**Task brief:**
Say how many lines of the records include the string "target". Nothing else belongs in the answer.

**Source data:**
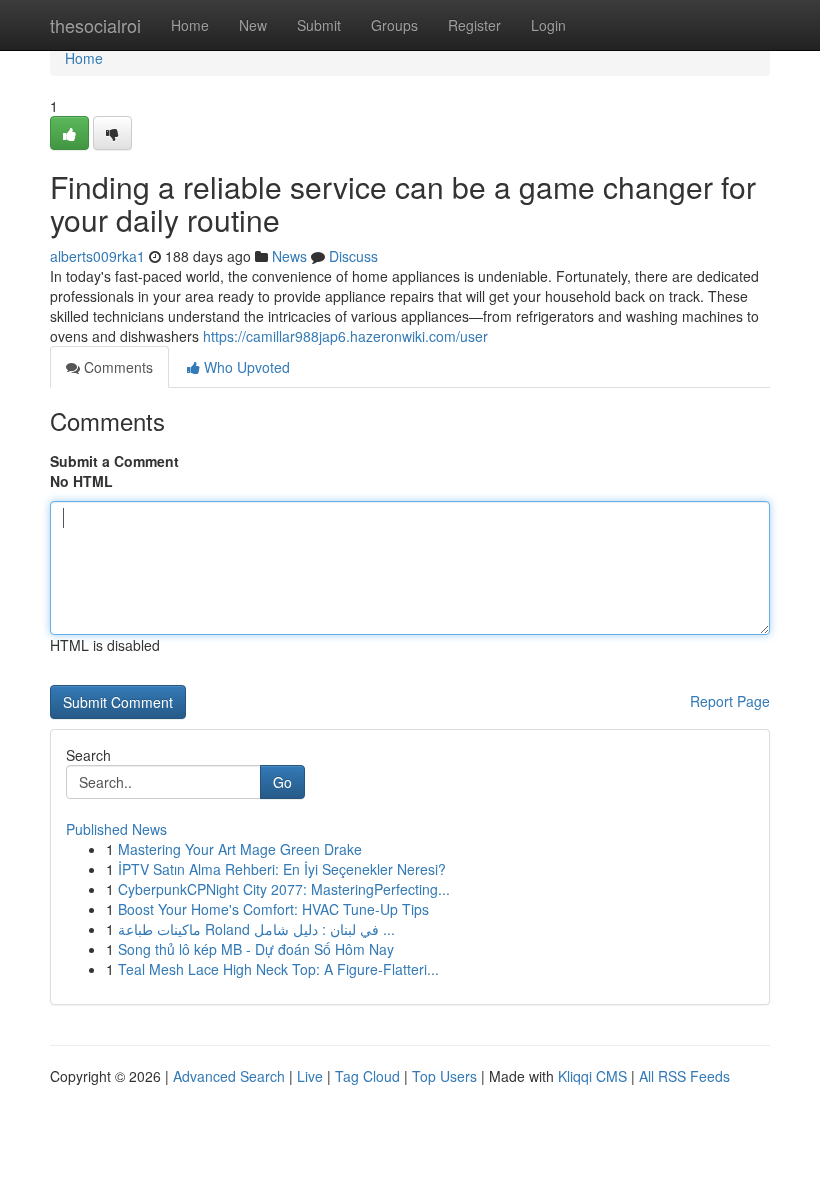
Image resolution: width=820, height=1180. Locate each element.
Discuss (353, 256)
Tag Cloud (367, 1076)
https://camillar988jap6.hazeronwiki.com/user (345, 336)
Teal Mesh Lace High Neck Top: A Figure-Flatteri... (278, 969)
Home (190, 25)
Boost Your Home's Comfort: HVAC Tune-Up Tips (273, 909)
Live (310, 1076)
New (253, 25)
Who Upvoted (245, 367)
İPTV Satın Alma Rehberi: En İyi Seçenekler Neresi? (282, 869)
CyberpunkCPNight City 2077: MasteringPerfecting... (284, 889)
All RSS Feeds (684, 1076)
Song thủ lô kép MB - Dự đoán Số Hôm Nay (256, 949)
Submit (319, 25)
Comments (116, 367)
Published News (116, 829)
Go (282, 782)
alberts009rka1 (97, 256)
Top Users (444, 1076)
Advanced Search (229, 1076)
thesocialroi (95, 25)
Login (548, 25)
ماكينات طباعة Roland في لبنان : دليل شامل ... (256, 929)
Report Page (730, 701)
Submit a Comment (114, 461)
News (289, 256)
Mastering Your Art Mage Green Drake (240, 849)
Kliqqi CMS (592, 1076)
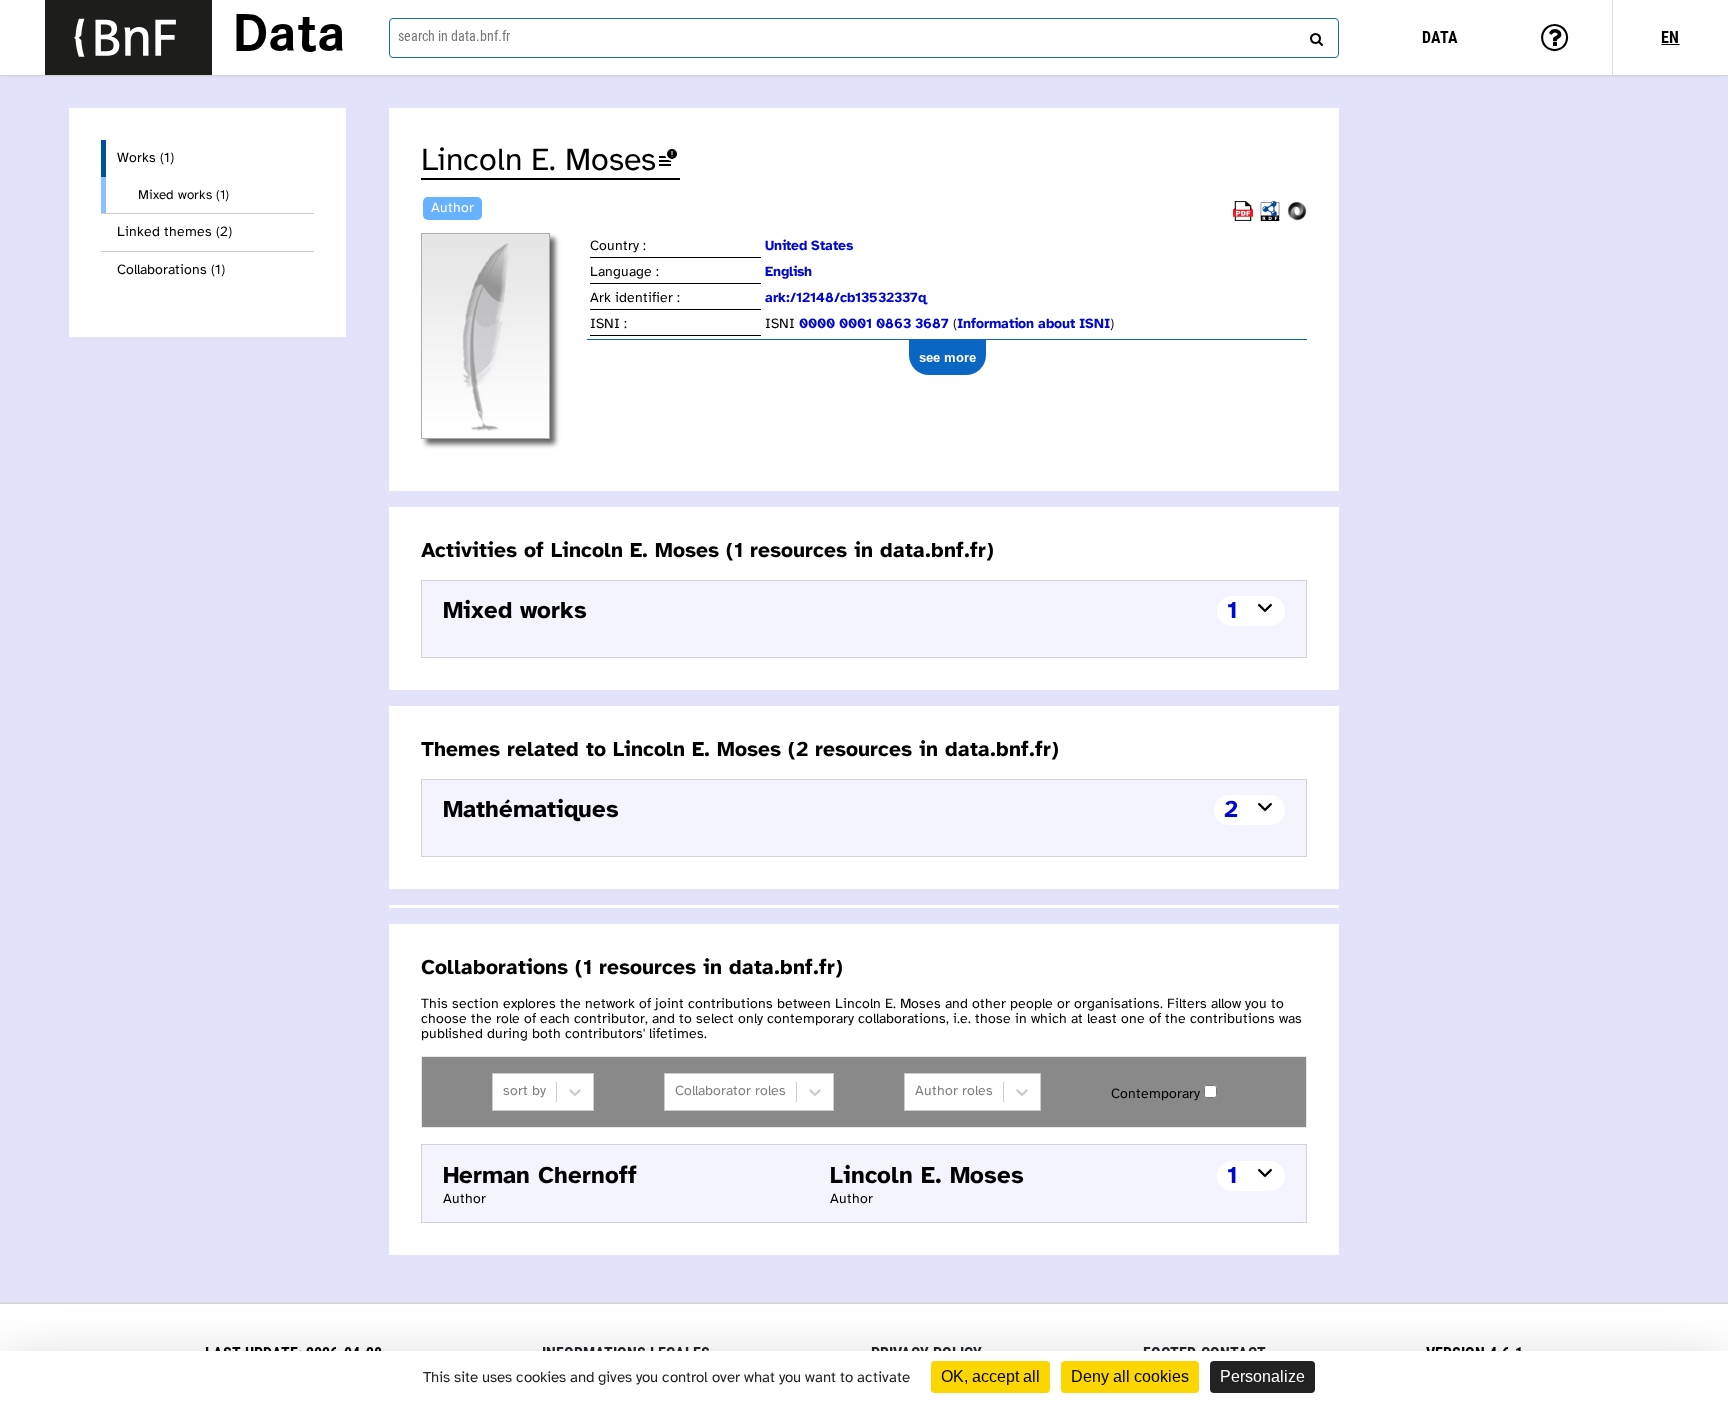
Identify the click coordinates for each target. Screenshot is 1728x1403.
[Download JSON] (1297, 217)
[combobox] (864, 38)
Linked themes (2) (174, 232)
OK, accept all (990, 1376)
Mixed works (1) (183, 195)
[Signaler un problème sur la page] (668, 161)
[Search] (1314, 35)
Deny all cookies (1130, 1376)
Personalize (1262, 1376)
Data (289, 37)
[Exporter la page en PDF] (1243, 217)
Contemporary (1155, 1094)
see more (947, 357)
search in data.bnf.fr (454, 36)
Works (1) (145, 158)
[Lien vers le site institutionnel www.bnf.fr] (128, 37)
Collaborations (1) (171, 270)
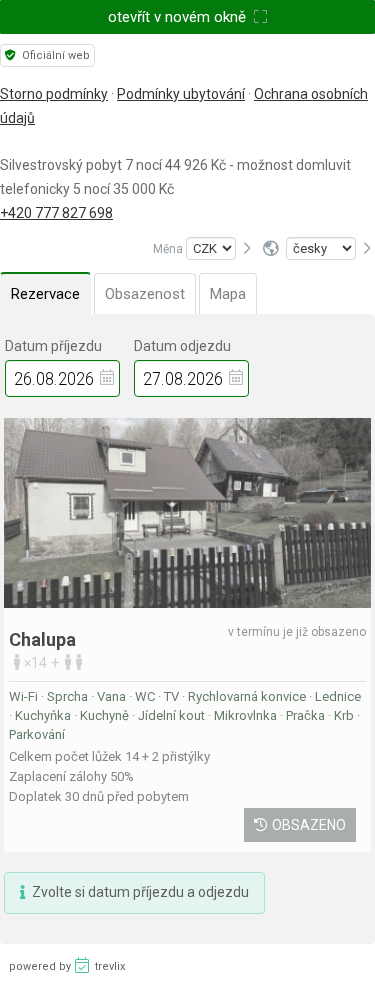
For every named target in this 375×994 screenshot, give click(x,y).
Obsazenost (145, 294)
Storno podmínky (54, 94)
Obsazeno (309, 825)
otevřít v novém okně (179, 17)
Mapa (228, 294)
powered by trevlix (67, 966)
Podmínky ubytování (181, 94)
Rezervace (45, 294)
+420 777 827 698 (56, 213)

**Solution:**
2